What the task asks:
Extract every line of the items below and reproduce each one word for word.
START Source records
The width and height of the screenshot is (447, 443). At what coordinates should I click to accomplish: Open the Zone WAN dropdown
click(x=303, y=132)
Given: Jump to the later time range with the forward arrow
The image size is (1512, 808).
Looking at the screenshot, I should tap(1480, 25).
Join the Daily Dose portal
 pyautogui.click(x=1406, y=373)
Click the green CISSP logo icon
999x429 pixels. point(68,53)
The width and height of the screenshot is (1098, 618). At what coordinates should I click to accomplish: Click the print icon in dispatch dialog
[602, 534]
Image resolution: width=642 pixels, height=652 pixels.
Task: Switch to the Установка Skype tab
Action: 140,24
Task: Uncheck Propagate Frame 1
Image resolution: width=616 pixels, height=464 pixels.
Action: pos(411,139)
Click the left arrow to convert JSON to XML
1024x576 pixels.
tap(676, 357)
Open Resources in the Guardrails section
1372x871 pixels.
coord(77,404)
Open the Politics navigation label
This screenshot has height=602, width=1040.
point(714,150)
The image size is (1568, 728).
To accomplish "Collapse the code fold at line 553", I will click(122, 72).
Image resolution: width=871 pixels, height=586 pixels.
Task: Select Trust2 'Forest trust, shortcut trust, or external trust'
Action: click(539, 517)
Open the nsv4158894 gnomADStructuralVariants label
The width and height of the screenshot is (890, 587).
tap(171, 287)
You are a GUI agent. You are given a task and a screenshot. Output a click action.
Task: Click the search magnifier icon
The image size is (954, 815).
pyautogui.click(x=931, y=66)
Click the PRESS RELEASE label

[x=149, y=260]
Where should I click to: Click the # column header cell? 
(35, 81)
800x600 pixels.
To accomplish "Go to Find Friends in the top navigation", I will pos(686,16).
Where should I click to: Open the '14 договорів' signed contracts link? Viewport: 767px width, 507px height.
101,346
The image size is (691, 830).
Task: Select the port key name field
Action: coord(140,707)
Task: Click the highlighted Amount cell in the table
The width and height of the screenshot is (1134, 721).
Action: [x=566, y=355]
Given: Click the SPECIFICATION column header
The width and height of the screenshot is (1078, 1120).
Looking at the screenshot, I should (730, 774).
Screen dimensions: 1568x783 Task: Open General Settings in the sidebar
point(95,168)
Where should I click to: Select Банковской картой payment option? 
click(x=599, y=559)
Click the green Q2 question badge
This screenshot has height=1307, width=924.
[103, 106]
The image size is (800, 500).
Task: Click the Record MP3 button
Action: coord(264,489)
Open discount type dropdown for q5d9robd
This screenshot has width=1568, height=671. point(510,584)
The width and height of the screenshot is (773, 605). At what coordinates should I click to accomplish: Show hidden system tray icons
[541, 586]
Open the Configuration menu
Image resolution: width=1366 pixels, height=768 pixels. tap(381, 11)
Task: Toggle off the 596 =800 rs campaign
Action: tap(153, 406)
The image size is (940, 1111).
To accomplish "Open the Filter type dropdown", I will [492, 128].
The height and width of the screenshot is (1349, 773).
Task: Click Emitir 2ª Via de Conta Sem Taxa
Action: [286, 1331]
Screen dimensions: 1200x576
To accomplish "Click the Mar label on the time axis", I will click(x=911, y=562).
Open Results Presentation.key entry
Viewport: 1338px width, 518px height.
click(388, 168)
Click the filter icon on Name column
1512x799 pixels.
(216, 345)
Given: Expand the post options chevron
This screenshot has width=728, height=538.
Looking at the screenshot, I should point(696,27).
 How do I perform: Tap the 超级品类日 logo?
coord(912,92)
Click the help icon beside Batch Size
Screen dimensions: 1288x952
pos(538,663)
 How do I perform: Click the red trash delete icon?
END Source records
Exercise result:
The width and height of the screenshot is (447, 443). At what coordinates should I click to accomplish: Open the Zone WAN dropdown
click(x=303, y=132)
Given: Jump to the later time range with the forward arrow
The image size is (1512, 808).
Looking at the screenshot, I should tap(1480, 25).
Join the Daily Dose portal
 pyautogui.click(x=1406, y=373)
Click the green CISSP logo icon
999x429 pixels. point(68,53)
The width and height of the screenshot is (1098, 618). At what coordinates should I click to accomplish: Click the print icon in dispatch dialog
[602, 534]
Image resolution: width=642 pixels, height=652 pixels.
Task: Switch to the Установка Skype tab
Action: 140,24
Task: Uncheck Propagate Frame 1
Image resolution: width=616 pixels, height=464 pixels.
Action: pos(411,139)
Click the left arrow to convert JSON to XML
1024x576 pixels.
tap(676, 357)
Open Resources in the Guardrails section
1372x871 pixels.
coord(77,404)
Open the Politics navigation label
This screenshot has height=602, width=1040.
point(714,150)
The image size is (1568, 728).
To accomplish "Collapse the code fold at line 553", I will click(122, 72).
Image resolution: width=871 pixels, height=586 pixels.
Task: Select Trust2 'Forest trust, shortcut trust, or external trust'
Action: click(539, 517)
Open the nsv4158894 gnomADStructuralVariants label
The width and height of the screenshot is (890, 587).
tap(171, 287)
You are a GUI agent. You are given a task and a screenshot. Output a click action.
Task: Click the search magnifier icon
The image size is (954, 815).
pyautogui.click(x=931, y=66)
Click the PRESS RELEASE label

[x=149, y=260]
Where should I click to: Click the # column header cell? 
(35, 81)
800x600 pixels.
To accomplish "Go to Find Friends in the top navigation", I will pos(686,16).
Where should I click to: Open the '14 договорів' signed contracts link? Viewport: 767px width, 507px height.
101,346
The image size is (691, 830).
Task: Select the port key name field
Action: coord(140,707)
Task: Click the highlighted Amount cell in the table
The width and height of the screenshot is (1134, 721).
Action: [x=566, y=355]
Given: Click the SPECIFICATION column header
The width and height of the screenshot is (1078, 1120).
Looking at the screenshot, I should (730, 774).
Screen dimensions: 1568x783 Task: Open General Settings in the sidebar
point(95,168)
Where should I click to: Select Банковской картой payment option? 
click(x=599, y=559)
Click the green Q2 question badge
This screenshot has height=1307, width=924.
[103, 106]
The image size is (800, 500).
Task: Click the Record MP3 button
Action: coord(264,489)
Open discount type dropdown for q5d9robd
This screenshot has width=1568, height=671. point(510,584)
The width and height of the screenshot is (773, 605). At what coordinates should I click to accomplish: Show hidden system tray icons
[541, 586]
Open the Configuration menu
Image resolution: width=1366 pixels, height=768 pixels. tap(381, 11)
Task: Toggle off the 596 =800 rs campaign
Action: tap(153, 406)
The image size is (940, 1111).
To accomplish "Open the Filter type dropdown", I will [492, 128].
The height and width of the screenshot is (1349, 773).
Task: Click Emitir 2ª Via de Conta Sem Taxa
Action: [286, 1331]
Screen dimensions: 1200x576
To accomplish "Click the Mar label on the time axis", I will click(x=911, y=562).
Open Results Presentation.key entry
Viewport: 1338px width, 518px height.
click(388, 168)
Click the filter icon on Name column
1512x799 pixels.
(216, 345)
Given: Expand the post options chevron
This screenshot has width=728, height=538.
Looking at the screenshot, I should point(696,27).
 How do I perform: Tap the 超级品类日 logo?
coord(912,92)
Click the help icon beside Batch Size
Screen dimensions: 1288x952
pos(538,663)
 How do I perform: Click the red trash delete icon?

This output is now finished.